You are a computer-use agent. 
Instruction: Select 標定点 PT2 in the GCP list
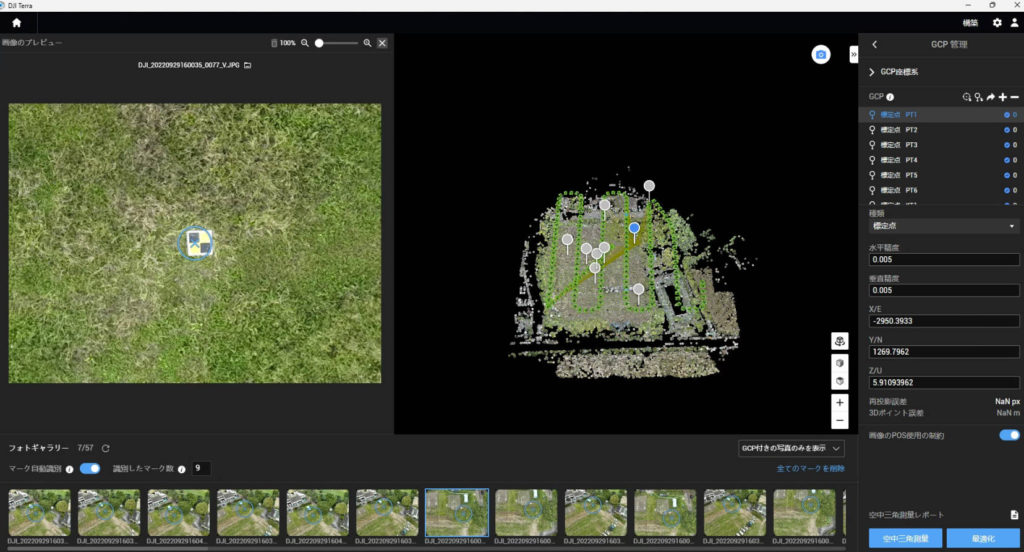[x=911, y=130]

· · · ·

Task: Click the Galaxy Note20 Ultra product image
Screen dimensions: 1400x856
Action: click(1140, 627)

· · · ·

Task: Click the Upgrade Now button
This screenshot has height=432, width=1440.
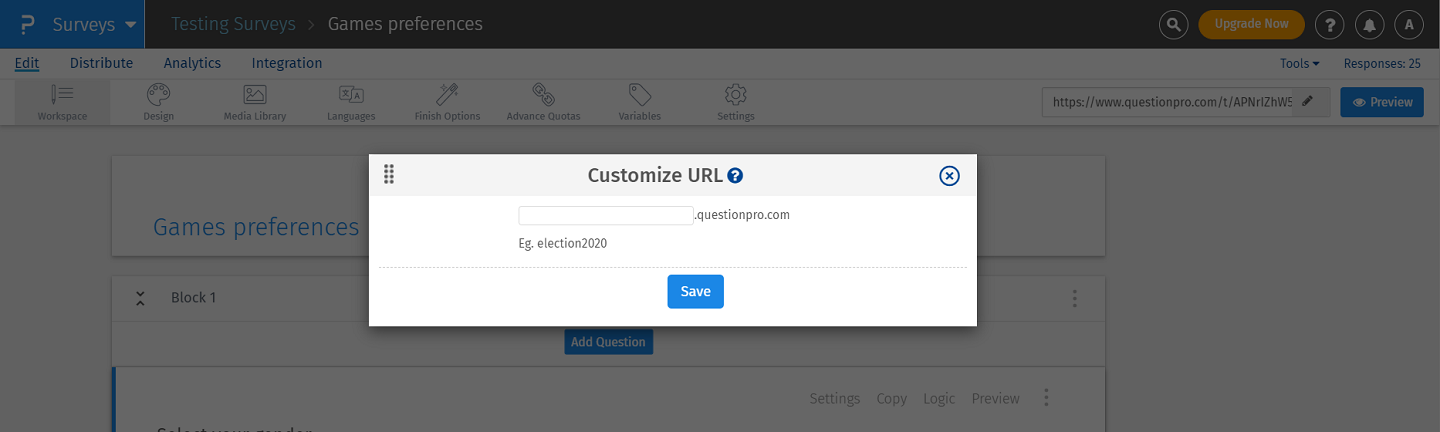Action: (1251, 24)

· · · ·

Pull out all lines containing the word "Task" from the entries above.

- Result of the exercise
Task: Click the Galaxy Note20 Ultra product image
Task: Click the Upgrade Now button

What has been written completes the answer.